Configuration seems ok. I believe you don't have issues with bringing up virtlet VM without SRIOV/DPDK. During my tests, I have used calico as primary cni and sriov as secondary cni.

leyao-daily commented 4 years ago

@hemanthnakkina And i use dpdk-devbind.py to bind vfio-pci driver to my vf on my node host, is that right? What is the version of your virtlet? Do you have remained the yamls of multus calico sriov and so on. I meet these multus error, but the vm running without vf device. 2019-09-25T23:11:54-04:00 [error] Multus: Err in getting k8s args: ARGS: unknown args ["K8S_ANNOT={\"cni\": \"calico\"}"]

hemanthnakkina-zz commented 4 years ago

Yes, i used dpdk-devbind.py to bind vfio device. Regarding the Multus error, patch have been merged on Aug 18 - https://github.com/Mirantis/virtlet/pull/891 You can use virtlet image with tag as latest

leyao-daily commented 4 years ago

@hemanthnakkina Thanks, and how to you configure the sriov in vm yaml, is it same with a pod?

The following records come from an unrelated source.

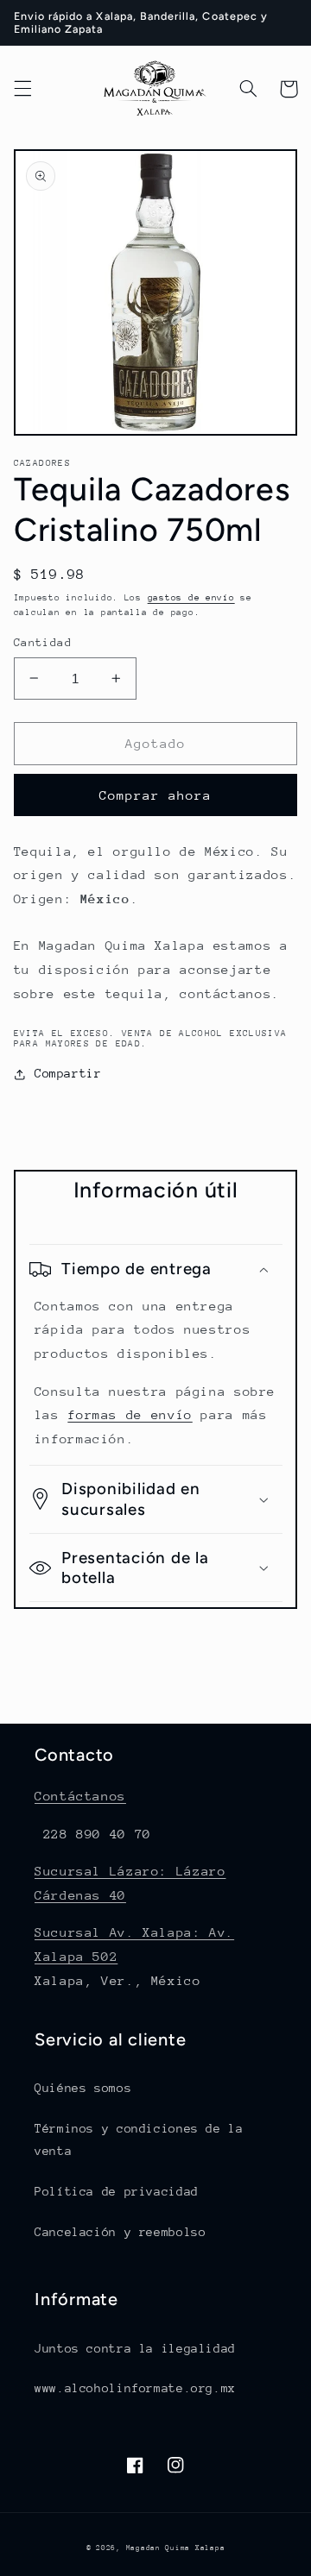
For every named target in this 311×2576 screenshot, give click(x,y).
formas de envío (129, 1414)
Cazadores (42, 463)
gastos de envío (191, 598)
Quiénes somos (83, 2088)
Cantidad (43, 642)
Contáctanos (80, 1795)
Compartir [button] (68, 1073)
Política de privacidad (117, 2191)
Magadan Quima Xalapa (175, 2547)
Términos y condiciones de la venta (139, 2139)
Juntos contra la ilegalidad (135, 2348)
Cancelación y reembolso (120, 2232)
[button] (22, 89)
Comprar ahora (156, 795)
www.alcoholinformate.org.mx (135, 2388)
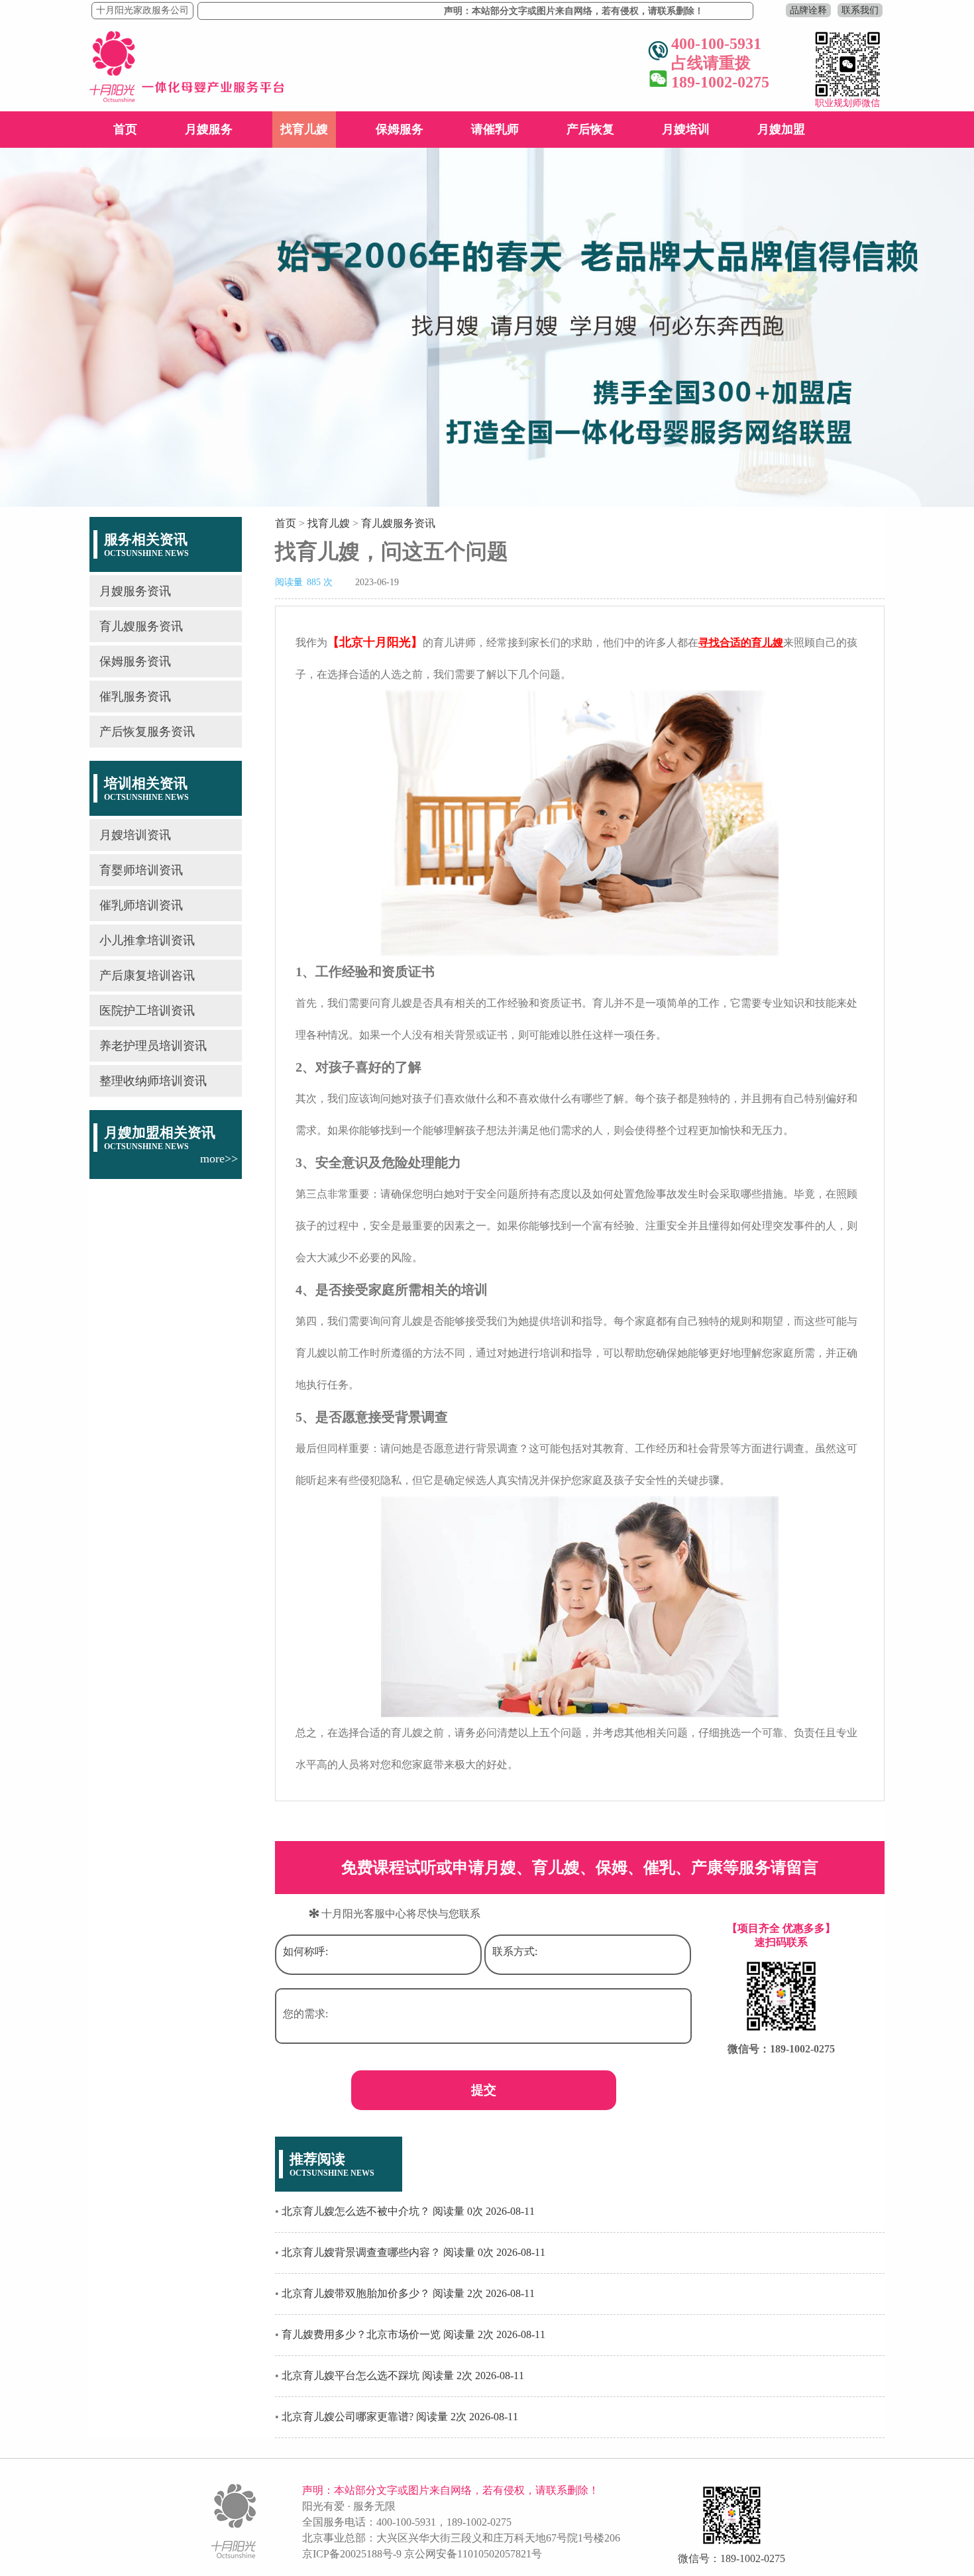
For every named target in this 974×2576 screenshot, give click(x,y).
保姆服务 (399, 129)
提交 (483, 2090)
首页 (125, 129)
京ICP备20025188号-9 (352, 2553)
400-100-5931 (406, 2522)
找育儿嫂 (304, 129)
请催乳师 (495, 129)
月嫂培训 (686, 129)
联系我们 (860, 10)
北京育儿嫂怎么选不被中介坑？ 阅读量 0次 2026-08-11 (408, 2211)
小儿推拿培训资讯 (147, 940)
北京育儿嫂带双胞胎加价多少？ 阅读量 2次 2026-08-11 (408, 2293)
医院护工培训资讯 (147, 1010)
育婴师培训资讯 (141, 870)
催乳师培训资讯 (141, 905)
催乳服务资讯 (135, 696)
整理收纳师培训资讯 (153, 1081)
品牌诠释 (808, 10)
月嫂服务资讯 (135, 591)
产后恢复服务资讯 (147, 731)
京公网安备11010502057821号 (473, 2553)
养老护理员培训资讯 (153, 1045)
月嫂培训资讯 (135, 835)
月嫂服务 (209, 129)
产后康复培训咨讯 (147, 975)
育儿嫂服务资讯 (141, 626)
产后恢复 (590, 129)
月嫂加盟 (781, 129)
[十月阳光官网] (186, 98)
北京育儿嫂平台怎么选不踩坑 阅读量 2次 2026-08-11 (403, 2375)
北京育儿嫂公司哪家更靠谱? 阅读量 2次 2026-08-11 (400, 2416)
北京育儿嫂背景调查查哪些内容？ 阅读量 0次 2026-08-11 (413, 2252)
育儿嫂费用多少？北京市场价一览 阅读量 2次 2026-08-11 (413, 2334)
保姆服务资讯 (135, 661)
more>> (219, 1158)
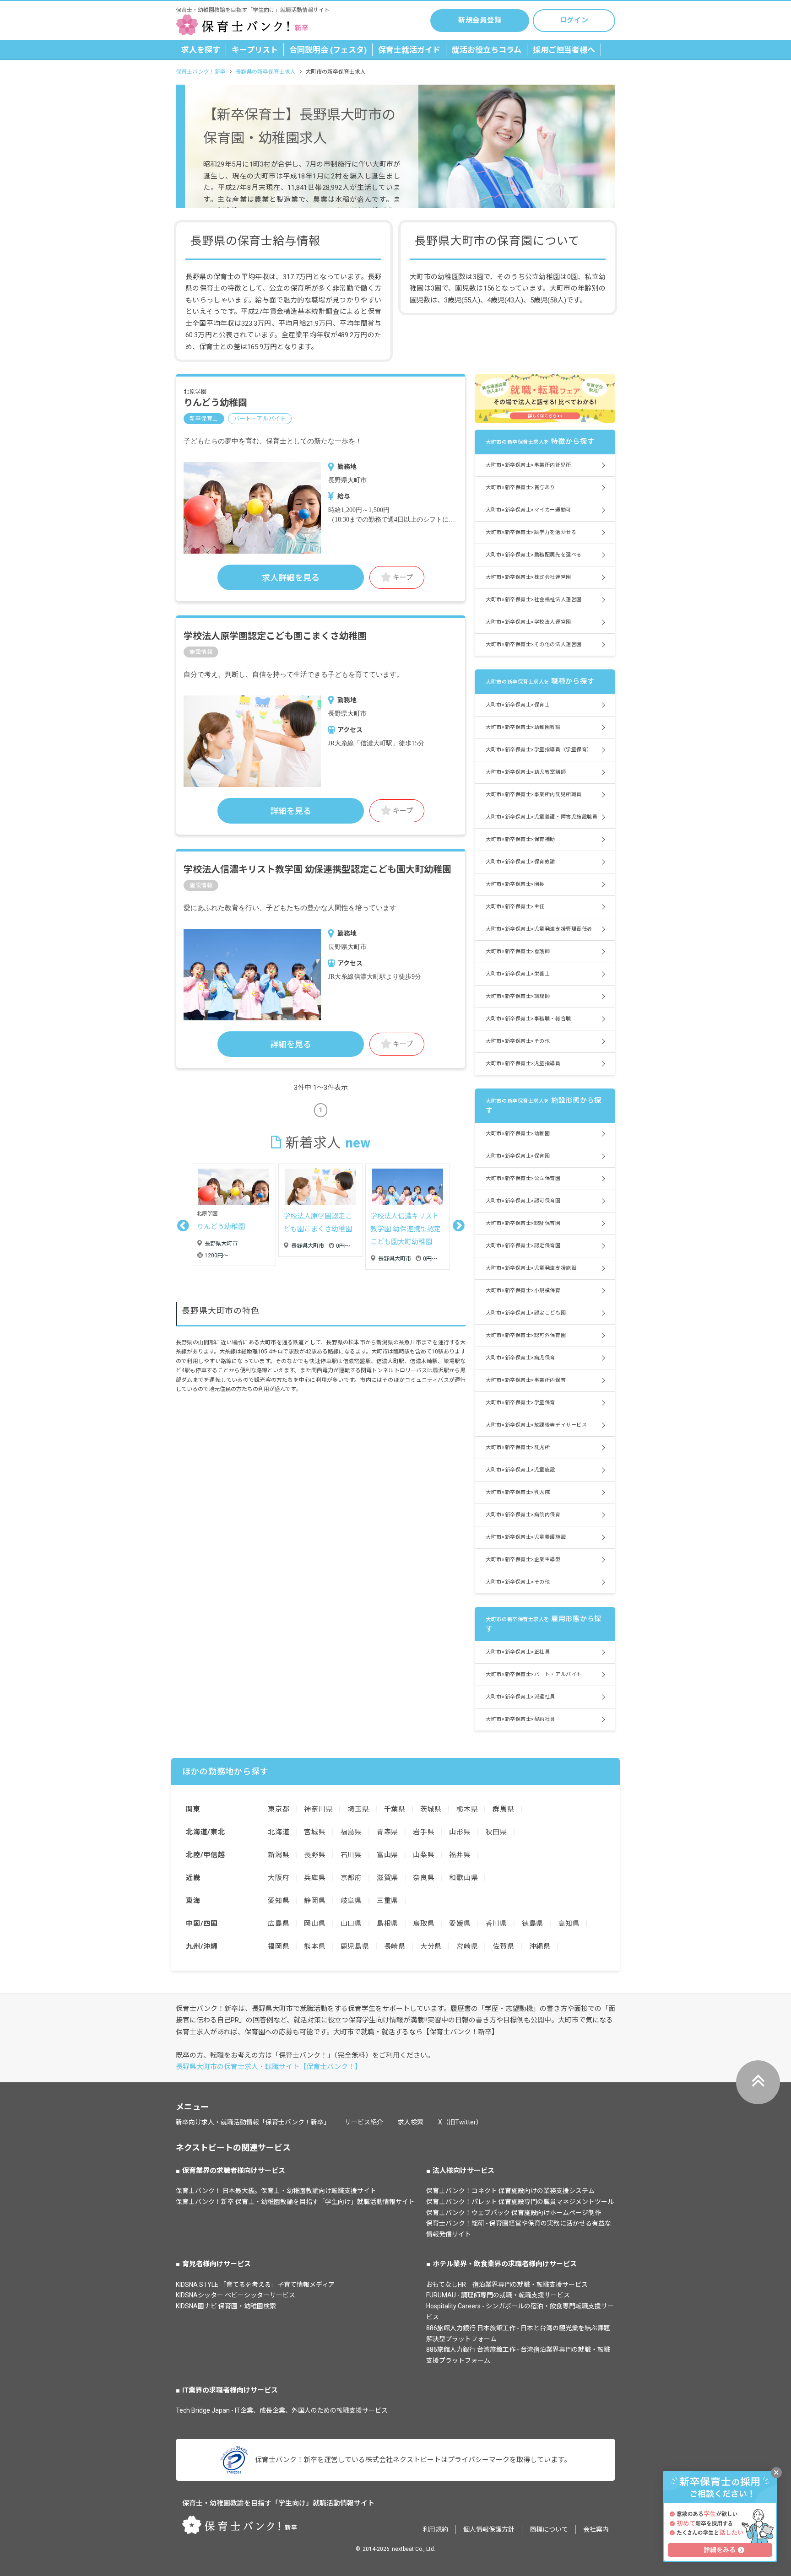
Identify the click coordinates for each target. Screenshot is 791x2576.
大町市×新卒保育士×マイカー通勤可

Can I see it?

leyao-daily commented 4 years ago

@hemanthnakkina It's my vm pod yaml:

apiVersion: v1
kind: Pod
metadata:
  name: cirros-vm
  annotations:
    k8s.v1.cni.cncf.io/networks: sriovnet
    # This tells CRI Proxy that this pod belongs to Virtlet runtime
    kubernetes.io/target-runtime: virtlet.cloud
    # inject ssh keys via cloud-init
    VirtletSSHKeys: |
      ssh-rsa AAAAB3NzaC1yc2EAAAADAQABAAABAQCaJEcFDXEK2ZbX0ZLS1EIYFZRbDAcRfuVjpstSc0De8+sV1aiu+dePxdkuDRwqFtCyk6dEZkssjOkBXtri00MECLkir6FcH3kKOJtbJ6vy3uaJc9w1ERo+wyl6SkAh/+JTJkp7QRXj8oylW5E20LsbnA/dIwWzAF51PPwF7A7FtNg9DnwPqMkxFo1Th/buOMKbP5ZA1mmNNtmzbMpMfJATvVyiv3ccsSJKOiyQr6UG+j7sc/7jMVz5Xk34Vd0l8GwcB0334MchHckmqDB142h/NCWTr8oLakDNvkfC1YneAfAO41hDkUbxPtVBG5M/o7P4fxoqiHEX+ZLfRxDtHB53 me@localhost
spec:
  # This nodeSelector specification tells Kubernetes to run this
  # pod only on the nodes that have extraRuntime=virtlet label.
  # This label is used by Virtlet DaemonSet to select nodes
  # that must have Virtlet runtime
  nodeSelector:
    extraRuntime: virtlet

  containers:
  - name: cirros-vm
    # This specifies the image to use.
    # virtlet.cloud/ prefix is used by CRI proxy, the remaining part
    # of the image name is prepended with https:// and used to download the image
    image: virtlet.cloud/cirros
    imagePullPolicy: IfNotPresent
    # tty and stdin required for `kubectl attach -t` to work
    tty: true
    stdin: true
    resources:
      requests:
        intel.com/intel_sriov: '1'
      limits:
        intel.com/intel_sriov: '1'
hemanthnakkina-zz commented 4 years ago

Seems good. I usually have my nad definition in kube-system namespace and so my annotation looks like k8s.v1.cni.cncf.io/networks: kube-system/sriov-net1

If you have further issues, look at multus logs.